In the current study, a FE model of the intact mandible was developed and validated against in-vivo, in vitro and post mortem data available in the literature. TMJ replacement was simulated, and the results obtained in the implanted mandible were compared with the intact one to identify the main differences regarding mandibular displacements and principal strains. However, the model possesses several limitations. The use of a post-calibration procedure of the CT data allows for modelling of the different tissues but not in a fully patient-specific manner. However, the results show that this may be a reliable option when no CT calibration is available. The musculoskeletal model was based on the work of Korioth et al. (1994) and adjusted to the current anatomy. Given the limited data on individual muscle function in TMD patients, no muscle unbalance was modelled between the healthy and affected side. In Korioth et al. (1994), the combined action of the two muscle heads leads to a downward pull of the condyle by the lateral pterygoid. Therefore, the results obtained after lateral pterygoid re-attachment are limited by the current musculoskeletal model.
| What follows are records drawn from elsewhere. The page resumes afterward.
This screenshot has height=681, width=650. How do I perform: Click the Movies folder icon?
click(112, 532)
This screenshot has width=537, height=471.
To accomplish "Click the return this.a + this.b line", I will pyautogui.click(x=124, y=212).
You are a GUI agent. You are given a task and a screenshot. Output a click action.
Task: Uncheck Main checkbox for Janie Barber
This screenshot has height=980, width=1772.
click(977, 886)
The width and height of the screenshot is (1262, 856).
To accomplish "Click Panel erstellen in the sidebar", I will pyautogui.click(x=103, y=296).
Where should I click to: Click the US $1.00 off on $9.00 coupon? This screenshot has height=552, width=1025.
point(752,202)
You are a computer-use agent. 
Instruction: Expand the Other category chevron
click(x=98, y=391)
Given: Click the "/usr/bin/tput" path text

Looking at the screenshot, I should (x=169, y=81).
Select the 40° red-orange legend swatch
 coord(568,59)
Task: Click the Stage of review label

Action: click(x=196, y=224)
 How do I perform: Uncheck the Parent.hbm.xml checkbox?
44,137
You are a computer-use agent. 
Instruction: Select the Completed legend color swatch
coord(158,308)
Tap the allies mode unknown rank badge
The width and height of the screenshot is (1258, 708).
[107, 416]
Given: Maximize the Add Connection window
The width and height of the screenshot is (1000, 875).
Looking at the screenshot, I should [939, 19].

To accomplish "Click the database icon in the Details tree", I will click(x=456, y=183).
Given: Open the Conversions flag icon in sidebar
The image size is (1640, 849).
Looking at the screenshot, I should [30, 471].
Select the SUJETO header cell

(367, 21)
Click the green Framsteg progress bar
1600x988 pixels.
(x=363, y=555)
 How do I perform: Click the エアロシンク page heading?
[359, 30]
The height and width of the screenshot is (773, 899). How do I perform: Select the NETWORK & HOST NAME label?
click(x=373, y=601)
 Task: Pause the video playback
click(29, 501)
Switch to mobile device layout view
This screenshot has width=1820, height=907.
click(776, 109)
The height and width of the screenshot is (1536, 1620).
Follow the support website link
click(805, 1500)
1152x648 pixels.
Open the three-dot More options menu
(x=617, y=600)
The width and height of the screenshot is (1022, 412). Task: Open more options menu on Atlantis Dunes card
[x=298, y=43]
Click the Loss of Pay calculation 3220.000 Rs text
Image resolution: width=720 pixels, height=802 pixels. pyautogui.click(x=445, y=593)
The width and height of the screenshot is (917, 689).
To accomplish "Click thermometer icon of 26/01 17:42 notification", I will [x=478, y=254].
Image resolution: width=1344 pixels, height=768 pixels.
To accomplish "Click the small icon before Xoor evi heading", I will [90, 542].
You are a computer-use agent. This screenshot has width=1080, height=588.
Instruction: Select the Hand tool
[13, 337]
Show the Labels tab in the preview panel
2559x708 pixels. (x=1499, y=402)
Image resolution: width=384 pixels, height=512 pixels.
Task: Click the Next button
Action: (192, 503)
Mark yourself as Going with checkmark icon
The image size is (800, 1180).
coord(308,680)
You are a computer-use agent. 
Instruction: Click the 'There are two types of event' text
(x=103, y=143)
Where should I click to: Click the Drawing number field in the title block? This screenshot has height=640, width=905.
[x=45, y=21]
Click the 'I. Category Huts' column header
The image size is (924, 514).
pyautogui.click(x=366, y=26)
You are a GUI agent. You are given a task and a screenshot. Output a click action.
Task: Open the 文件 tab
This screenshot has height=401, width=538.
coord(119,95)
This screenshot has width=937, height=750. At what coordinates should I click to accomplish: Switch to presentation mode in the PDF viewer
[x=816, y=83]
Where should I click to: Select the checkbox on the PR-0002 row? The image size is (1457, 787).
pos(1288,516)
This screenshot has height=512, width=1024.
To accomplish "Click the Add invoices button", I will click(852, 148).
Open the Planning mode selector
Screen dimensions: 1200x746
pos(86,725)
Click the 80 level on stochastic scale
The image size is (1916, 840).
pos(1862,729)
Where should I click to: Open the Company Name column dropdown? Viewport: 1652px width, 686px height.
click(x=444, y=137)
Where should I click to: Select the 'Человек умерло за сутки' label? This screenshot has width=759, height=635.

Nevertheless, the results show that lateral pterygoid re-attachment may lead to joint instability after TMJ replacement. The re-attachment of the lateral pterygoid may be possibly done on a patient-to-patient basis, especially with the widespread in-house custom-made implant production50. Finally, a spherical condylar component29 can restrict condylar movement compared to other designs25,26 where a certain amount of translational movement is allowed. Therefore, a careful analysis of the kinematic behaviour of the glenoid fossa component should be considered in the design phase.

In conclusion, the results indicate that during INC, LML and RML biting, the implanted mandible tends to move towards the healthy side, whereas during LGF it moves towards the implanted side. In addition, there is an excessive joint movement both mediolaterally and anteroposteriorly during biting. These observations agree with the theoretical role of the lateral pterygoid, which controls the fine horizontal movements of the jaw. The results obtained show that the re-attachment of this muscle after TMJ surgery, as recently proposed in a clinical report34 may be important for controlling the posterior movement during LGF. However, it seems to have little effect on the stabilisation of the forward movement in the remaining load tasks (INC, RML and LML). These observations emphasise the need to re-design the articular surface of the cranial component in future designs. Furthermore, the principal strain plots show that the main differences occurred along the proximal ramus and were more pronounced during INC, LGF and RML. New TMJ designs should provide more natural joint movement and load transmission between the implant and the supporting bone. The evaluation of new TMJ designs may also imply the development of an appropriate framework for quantitative biomechanical performance comparison between concurrent solutions.